I immediately blamed the problem on DMS, and have taken the following steps to get rid of the problem:
-moved to 2-hour boil times
-using maris otter instead of american 2-row as my base malt in all beers
-restricting mash time to no more than 60min

Still, the off flavor persists. Are there any suggestions about how to remedy the problem?

Here are some possibilities about what could be going wrong:

a. I have some kind of bacterial infection
b. there's something new/weird about the NYC water supply that's bringing out different flavors than I'm used to
c. My new local homebrew supply shop (brooklyn homebrew) has a weird grain mill that's grinding the barley up too finely and adding husky characteristics.

Here's a possible clue:
My first batch after moving to new york, a session-strength scotch ale, was brewed in early november. My first impression was that it had a ton of DMS in it. After several months of aging in the bottle, however, that flavor has mostly subsided and it's now quite clean and pleasant. To me, this points toward c.

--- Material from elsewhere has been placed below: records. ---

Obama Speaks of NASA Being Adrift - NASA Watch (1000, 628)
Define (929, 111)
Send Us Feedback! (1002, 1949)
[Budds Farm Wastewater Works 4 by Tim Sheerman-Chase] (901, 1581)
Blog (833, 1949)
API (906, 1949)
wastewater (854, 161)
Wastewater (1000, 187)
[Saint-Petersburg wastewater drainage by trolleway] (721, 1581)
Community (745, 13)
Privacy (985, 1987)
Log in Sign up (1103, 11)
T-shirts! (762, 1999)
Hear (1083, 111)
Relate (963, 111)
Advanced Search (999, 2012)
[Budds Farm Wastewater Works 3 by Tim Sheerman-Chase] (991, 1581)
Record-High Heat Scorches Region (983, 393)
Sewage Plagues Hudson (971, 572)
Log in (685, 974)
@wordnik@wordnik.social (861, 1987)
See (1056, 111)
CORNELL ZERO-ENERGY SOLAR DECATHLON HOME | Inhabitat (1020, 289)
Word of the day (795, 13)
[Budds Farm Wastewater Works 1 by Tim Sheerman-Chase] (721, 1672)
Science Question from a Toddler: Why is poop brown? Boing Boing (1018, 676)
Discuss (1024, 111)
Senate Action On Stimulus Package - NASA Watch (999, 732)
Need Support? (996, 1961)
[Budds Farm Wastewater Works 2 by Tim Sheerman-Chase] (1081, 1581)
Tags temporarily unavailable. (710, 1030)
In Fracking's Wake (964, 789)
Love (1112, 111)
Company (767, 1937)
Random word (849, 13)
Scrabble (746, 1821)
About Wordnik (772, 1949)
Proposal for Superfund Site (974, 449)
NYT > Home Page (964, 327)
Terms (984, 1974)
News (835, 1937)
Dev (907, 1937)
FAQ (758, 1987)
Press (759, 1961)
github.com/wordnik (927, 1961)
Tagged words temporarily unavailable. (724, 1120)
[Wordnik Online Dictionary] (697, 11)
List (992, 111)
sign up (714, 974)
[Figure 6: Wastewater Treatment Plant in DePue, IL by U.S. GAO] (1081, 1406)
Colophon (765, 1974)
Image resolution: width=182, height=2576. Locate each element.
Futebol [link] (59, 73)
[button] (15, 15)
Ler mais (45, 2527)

After all, real DMS doesn't age out... and if it was a bacterial infection it would be getting worse over time rather than better, am i right?
It is very unlikely that the NYC tap water is the source of your problem as it is some of the purest in the country. If the flavor goes away with aging then it is also unlikely that an infection is present and the general flavor you describe does not sound like astringency (which is not a flavor but more of a sensation). First step might be to review some literature on beer off-flavors and see if any match up closely to your problem. http://www.howtobrew.com/section4/chapter21-2.html


Without more information regarding specific recipes and brewing procedures it's only possible to guess as to the cause of your perceived problem.

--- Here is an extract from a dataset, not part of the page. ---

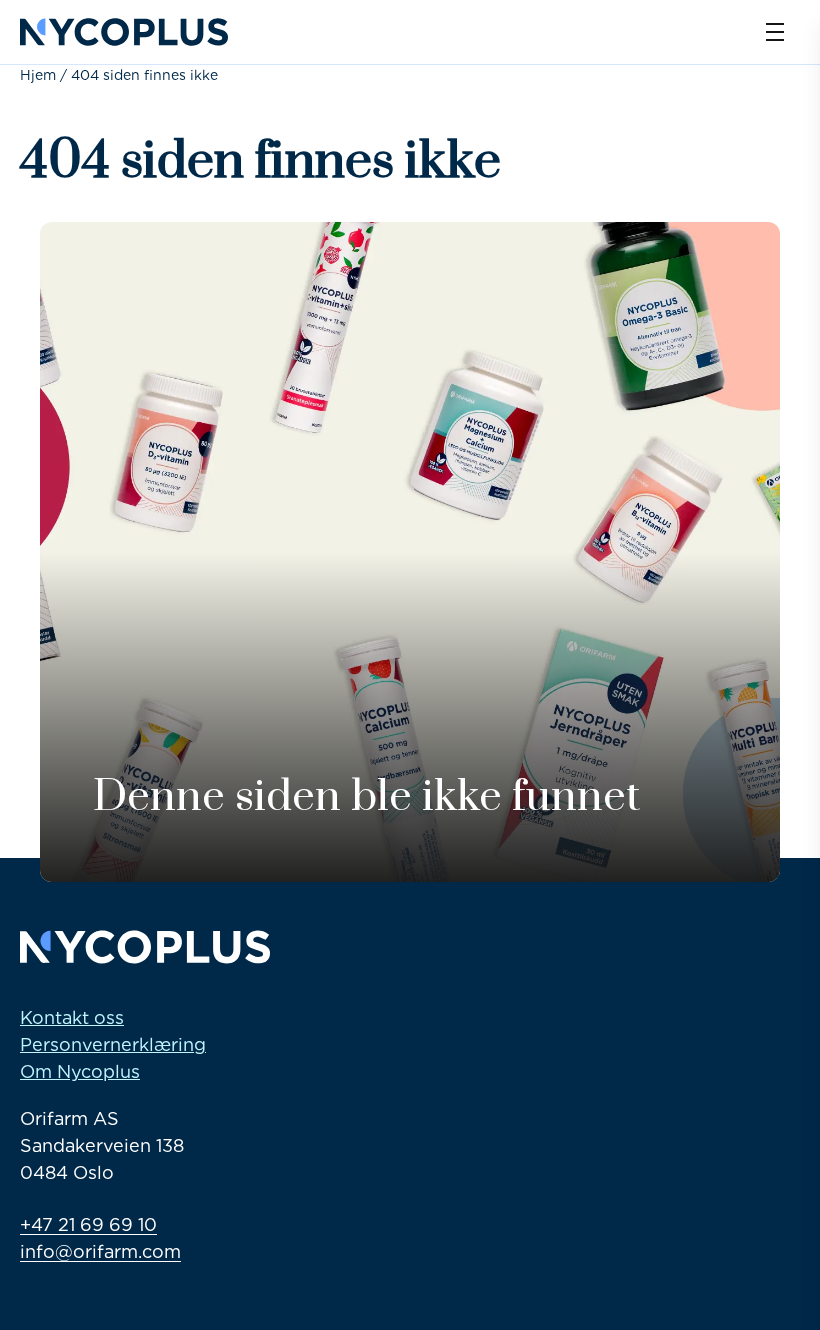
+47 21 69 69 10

Water: As is the NYC water is close to distilled and because its sources are so pure it probably receives minimal treatment and chlorination compared to many other supplies. However, it is also extremely low in several helpful brewing ions particularly Calcium, Ca+. I would strongly consider adding a brewing Calcium salt to your mash to bring the Ca+ level up to a base of 50-75ppm.

Procedures: If you are boiling covered the DMS products can condense and reenter the kettle. If you are not chilling the boiled wort quickly this has the potential to enhance off-flavor problems. Other common problems to check for are proper temperature control of the fermentation and proper yeast pitching quantity. It never hurts to re-check all cleaning and sanitation procedures as well as equipment.